## Directive a
Write out the part of the forum thread that opens with the words containing "P.S: Thank you" and closes with "budget extra time?".

— START OF Article —

P.S: Thank you to everyone who gave advice when I was first looking at the Red Peak Pass loop. It does look like a great hike.

My hypothetical plan is to camp first around Nelson Lake, the second night around Emeric Lake, and then get back onto the trails. Has anyone done this?

First of all, getting to Nelson Lake. People on this forum have said that there's a use trail. Is it fairly straightforward to follow, or do I need to budget extra time?

Then, the continuation to Emeric Lake looked rather delicious on Tom Harrison's map. Looking at the more detailed topo online, the final approach to Emeric Lake looks potentially difficult, and I'm not sure whether I should come from the north or the west.

Edited 4 time(s). Last edit at 08/06/2017 10:35AM by iivvgg.
avatar Re: Nelson Lake area
August 06, 2017 07:36AM
There are use trails to Nelson, roughly. Two areas that get a bit tricky...

1) As you cilmb above the meadow east of Elizabeth towards the pass the use trails tend to break into many use trails, just keep the ultimate destination in mind.

2) From the pass down into Echo Creek there's a very well-defined use trail. This, too, tends to break up a bit as you near Nelson.

You should be able to get to Nelson with plenty of time for swimming in the lake.

I haven't been from Nelson to Emeric, so can't help there.

EDIT: I have, however, continued cross-country from Nelson down to the trails near Echo Valley, then continued to Merced Lake. This is relatively straightforward. However, if someone else has been Nelson to Emeric and can help...camping at Emeric is more enjoyable than at the designated camping site at Merced.

Edited 1 time(s). Last edit at 08/06/2017 07:39AM by ttilley.

— END OF Article —

## Directive b
Repeat every line of the listing below, requests included, but multiply each coordinate in the answers by 0.75 and round to whole numbers, with halves rounded up.

— START OF Records provided —

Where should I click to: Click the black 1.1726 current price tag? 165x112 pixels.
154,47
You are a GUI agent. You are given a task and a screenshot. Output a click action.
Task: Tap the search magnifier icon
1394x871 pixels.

— END OF Records provided —

## Full solution a
P.S: Thank you to everyone who gave advice when I was first looking at the Red Peak Pass loop. It does look like a great hike.

My hypothetical plan is to camp first around Nelson Lake, the second night around Emeric Lake, and then get back onto the trails. Has anyone done this?

First of all, getting to Nelson Lake. People on this forum have said that there's a use trail. Is it fairly straightforward to follow, or do I need to budget extra time?

## Full solution b
Where should I click to: Click the black 1.1726 current price tag? 165x112 pixels.
116,35
You are a GUI agent. You are given a task and a screenshot. Output a click action.
Task: Tap the search magnifier icon
1394x871 pixels.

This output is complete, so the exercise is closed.